Android Cop is a 2014 American science fiction action film produced by The Asylum and directed by Mark Atkins. The film stars Michael Jai White, Charles S. Dutton, Randy Wayne and Kadeem Hardison. It is a mockbuster of RoboCop.

==Plot==
In 2045, Los Angeles Police Department detective Hammond (Michael Jai White) and his new partner "Andy" (Randy Wayne) — a state of the art crimefighting robot cop — are tasked with recovering a runaway Telepresence android containing the consciousness of Mayor Jacobs's (Charles S. Dutton) daughter Helen (Larissa Vereza), who remains unaware that she is a human mind in a machine body. Hammond does not trust machines due to a prior incident in which his partner was killed by an automated gun turret despite their using a code to control it, and maintains a tense, often sarcastic relationship with Andy. Hammond and Andy are dispatched to the "Zone," a quarantined section of Los Angeles devastated by an earthquake and subsequent nuclear leaks, which have infected and mutated the Zone's residents.

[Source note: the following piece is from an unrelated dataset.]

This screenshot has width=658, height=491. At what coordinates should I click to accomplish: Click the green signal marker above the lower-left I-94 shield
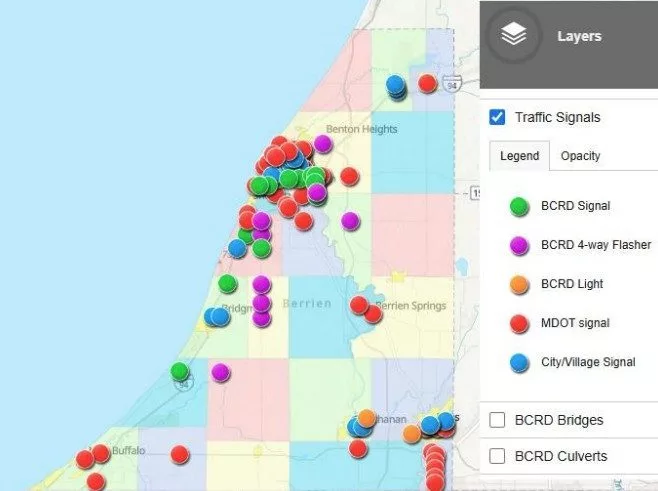[180, 371]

However, they are unaware that a number of their fellow LAPD officers are corrupt, working for Mayor Jacobs himself in a plan to provoke violence with the goal of justifying an invasion of the Zone and termination of its residents. The corrupt cops are led by Sgt. Jones (Kadeem Hardison), Hammond's colleague. Hammond and Andy reach the Zone and trace Helen's cellphone, but have to be rescued by her when a bomb is planted on their car. She reveals to them that Zone residents are giving birth to healthy, mutation-free children, causing them to realize that the story about nuclear leaks was a lie. En route to what they believe to be an extraction point, Hammond, Andy and Helen realize that the lie about nuclear leakage was spread to manipulate land prices, and that the real source of the disease is the food drop program for which Mayor Jacobs has received honor.

At the extraction point, Helen realizes she is an android, and Hammond comforts her. Jones and a team of corrupt cops arrive intending to kill Hammond, Andy and Helen, but Andy discovers their motives using analysis of their facial motions. As Hammond and Helen flee, the corrupt cops initiate their Plan 'B,' overriding the controls of a police android — however, it is not Andy, it is Hammond. The incident at the gun turret in the past had actually involved Hammond suffering mortal injuries, while Helen was hurt trying to help him. Both were placed on life support and given control of Telepresence androids. Hammond resists the attempts to force him to terminate Helen and overloads the control computer, leaving himself in full control of his actions. Andy holds off Jones's squad, and the three escape. They decide they must reach the city and publicize the truth about Mayor Jacobs's plan.

As a desperate, last-ditch attempt to salvage their plans, the corrupt cops disconnect Hammond and Helen's life support, leaving them with only around twenty minutes before their android bodies shut down. Andy leaps onto the flying vehicle carrying Jones's team and crashes it, while Hammond and Helen crash into the hospital. With very little time left, they embrace in the back seat of their car, and Hammond dies. Andy reaches Helen with help from her nurse android, whose computers he had accessed earlier, and gives her an injection. Mayor Jacobs arrives, and believing Helen to be dead, thanks Andy for his service and claims Helen signed a do not resuscitate order, which must be enforced. However, Helen wakes up and remembers everything, much to Jacobs's shock. Andy uses his systems to broadcast their conversation, revealing Mayor Jacobs's treachery to the public. The remaining honest police arrive to arrest Jacobs, who commits suicide.

Sometime later, Hammond's neural patterns have been programmed into a full android, resurrecting him in a body similar to Andy's. Maintaining their sarcastic but productive partnership, they go out on duty again.

==Cast==
- Michael Jai White as Officer Hammond
- Charles S. Dutton as Mayor Jacobs
- Kadeem Hardison as Sergeant Jones
- Randy Wayne as Android Cop/Andy
- Larissa Vereza as Helen Jacobs
- Jay Gillespie as Reynolds
- Deena Trudy as Officer Jackson
- Delpaneaux Wills as Officer Williams
- Duane Avery as Newald Mason

==Release==
The film was released direct-to-video and video-on-demand on February 4, 2014 in the United States. In the tradition of The Asylum's catalog, Android Cop is a mockbuster of the 2014 MGM/Columbia Pictures remake of RoboCop.